AllemagneLa première usine européenne Tesla ouvre ses portes sans permis
Le gigantesque site à Grünheide, en banlieue de Berlin, qui vise à produire 500’000 véhicules par an, est ouvert au public ce samedi. La polémique sur les autorisations de construire persiste.
Opération séduction près de Berlin: le constructeur Tesla accueille samedi plusieurs milliers de personnes pour célébrer sa «giga-usine» allemande, avec une cérémonie aux allures d’inauguration, alors que l’entreprise n’a toujours pas reçu de permis de construire et que certains riverains s’opposent au projet.
Dès 10 heures, les participants ont été acheminés par des navettes spéciales à Grünheide, formant de longues files d’attentes pour accéder à la première usine européenne du groupe, devant laquelle des dizaines de chapiteaux blancs, une grande roue et des manèges ont été installés.
«Je voulais jeter un coup d’œil. Tesla est un super constructeur automobile très innovant», explique à l’AFP Dominique, un ingénieur de 25 ans, habitant de la région.
Au programme: concert de musique électro, visite de l’usine et «food trucks» végétariens, pour une journée que le groupe américain veut à l’image de Berlin, capitale européenne de la fête.
«La fête de la giga usine de Berlin c’est aujourd’hui!», s’est réjoui sur Twitter l’emblématique patron du groupe Elon Musk, qui sera présent.
«Aucune date»
A travers ces «portes ouvertes», le constructeur américain veut montrer patte blanche auprès des habitants, après plusieurs mois de polémiques ayant émaillé le chantier.
Tesla a en effet bénéficié d’une procédure exceptionnelle et controversée d’autorisation préalable, qui lui a permis de débuter les travaux dès 2019, avant même de recevoir un permis de construire.
Or, aucun agrément définitif n’a depuis été délivré par les autorités locales, qui évaluent encore l’impact de l’usine sur l’environnement, alors même que les travaux sont presque terminés.
Ce régime d’exception – et la situation ubuesque qui en découle – a suscité la colère de certains riverains, s’inquiétant d’une atteinte aux ressources en eau et sur la biodiversité de la région.

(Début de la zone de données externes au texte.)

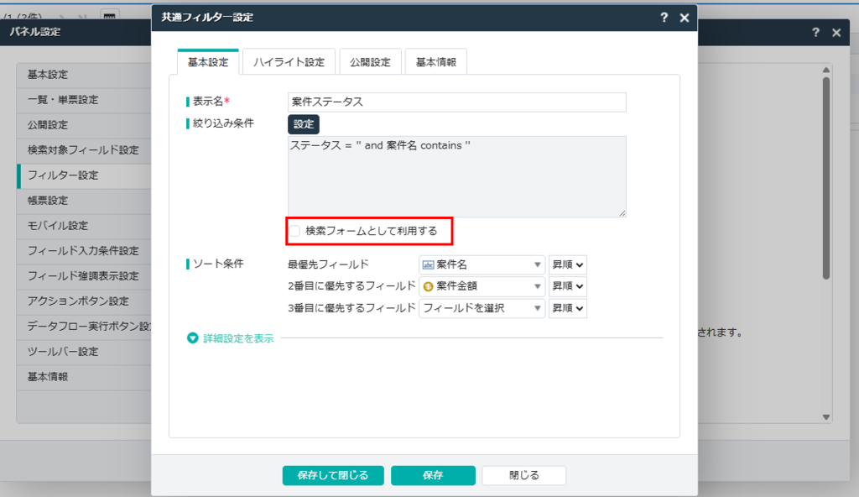Click the 詳細設定を表示 arrow icon
The image size is (859, 497).
pyautogui.click(x=193, y=338)
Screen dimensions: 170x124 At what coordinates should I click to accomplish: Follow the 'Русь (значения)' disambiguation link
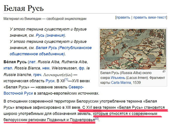tap(51, 35)
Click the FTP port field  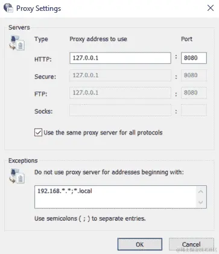[194, 93]
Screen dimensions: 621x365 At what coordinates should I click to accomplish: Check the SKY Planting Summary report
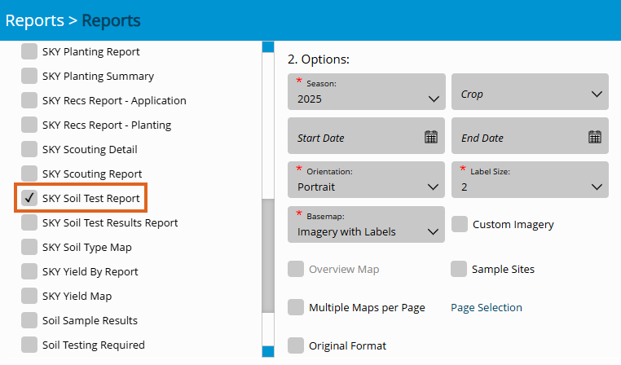coord(29,76)
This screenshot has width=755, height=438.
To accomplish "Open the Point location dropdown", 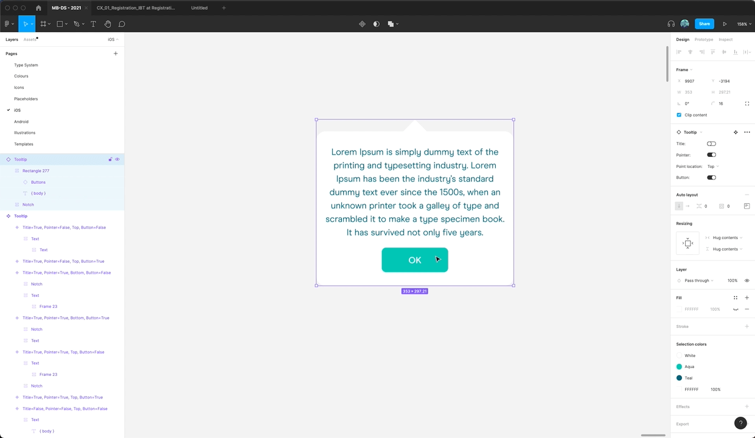I will [x=712, y=167].
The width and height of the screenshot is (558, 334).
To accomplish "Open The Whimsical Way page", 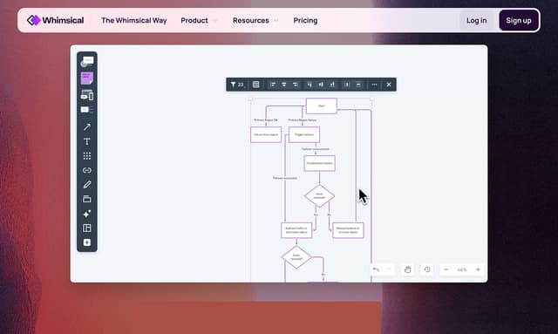I will (133, 20).
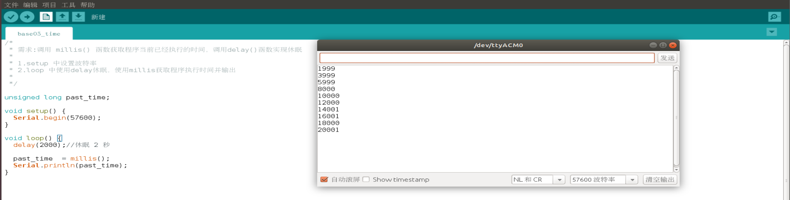Click the 清空输出 clear output button
Screen dimensions: 790x200
[x=660, y=180]
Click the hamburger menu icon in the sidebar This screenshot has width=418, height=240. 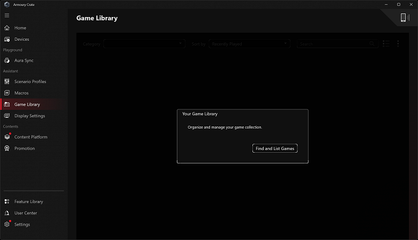[x=7, y=16]
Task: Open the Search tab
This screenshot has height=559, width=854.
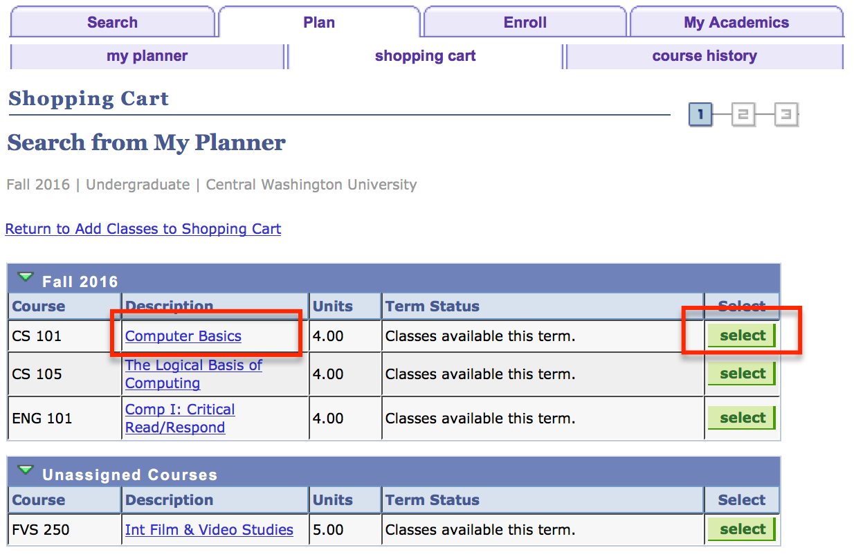Action: 112,22
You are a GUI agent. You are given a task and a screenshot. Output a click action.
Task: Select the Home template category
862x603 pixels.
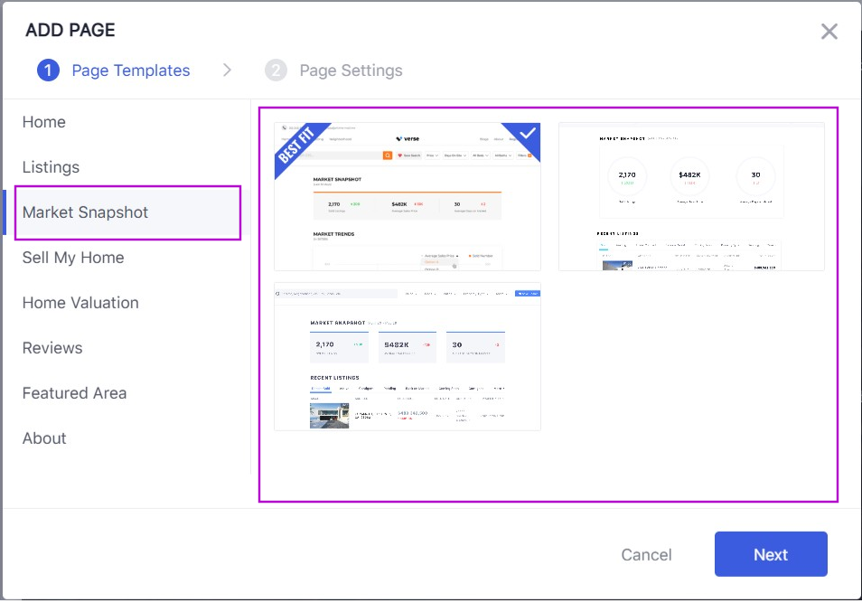pyautogui.click(x=44, y=122)
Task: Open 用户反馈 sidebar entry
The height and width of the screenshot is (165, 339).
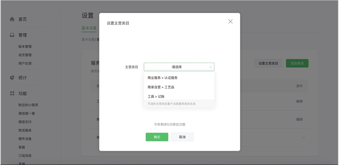Action: click(25, 63)
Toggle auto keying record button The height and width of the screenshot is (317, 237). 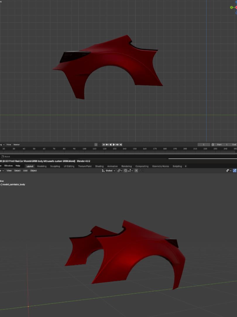pyautogui.click(x=96, y=145)
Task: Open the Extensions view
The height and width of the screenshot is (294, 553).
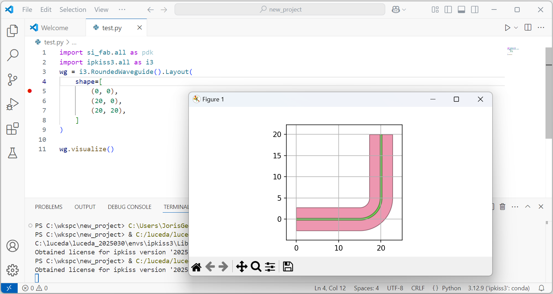Action: (13, 129)

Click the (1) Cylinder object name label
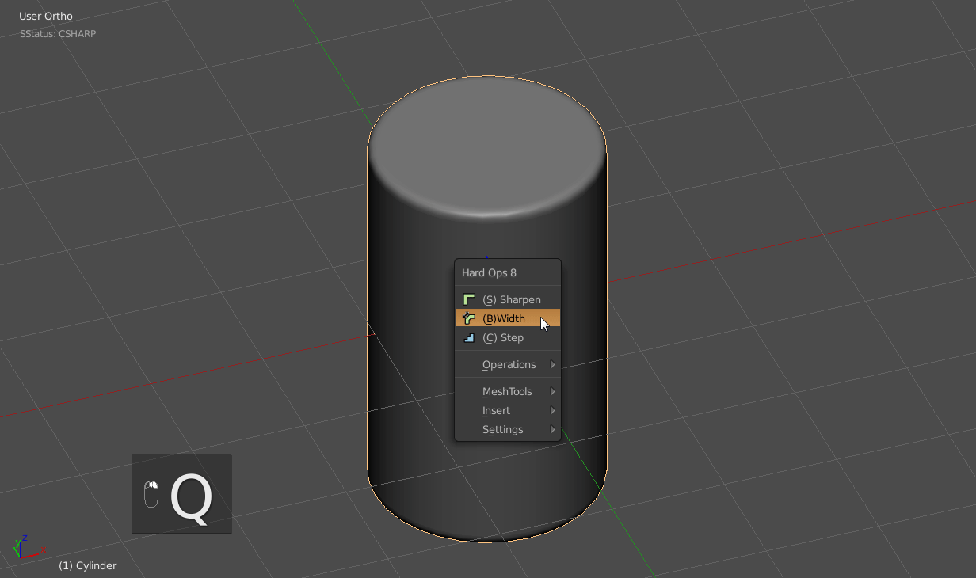87,565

«Stop Tesla», «l’eau et la forêt ne sont pas pour le profit privé»: quelques riverains se sont d’ailleurs rassemblés samedi matin à une centaine de mètres de l’usine pour exprimer leur rejet du projet.
«Il est incroyable de pouvoir construire une telle usine sans autorisation!», s’indigne Gurdrun Lübeck, militante associative locale de 69 ans.
Manifestations, recours en justice, lettres ouvertes... des opposants, soutenus par des associations, se sont mobilisés ces derniers mois pour retarder le projet.
L’an dernier, la justice a même contraint Tesla à suspendre son chantier en raison du risque de destruction d’habitat naturel d’espèces protégées de lézards et de serpents.
Une consultation publique, prévue dans le cadre de la procédure d’obtention du permis, est ouverte jusqu’au 14 octobre.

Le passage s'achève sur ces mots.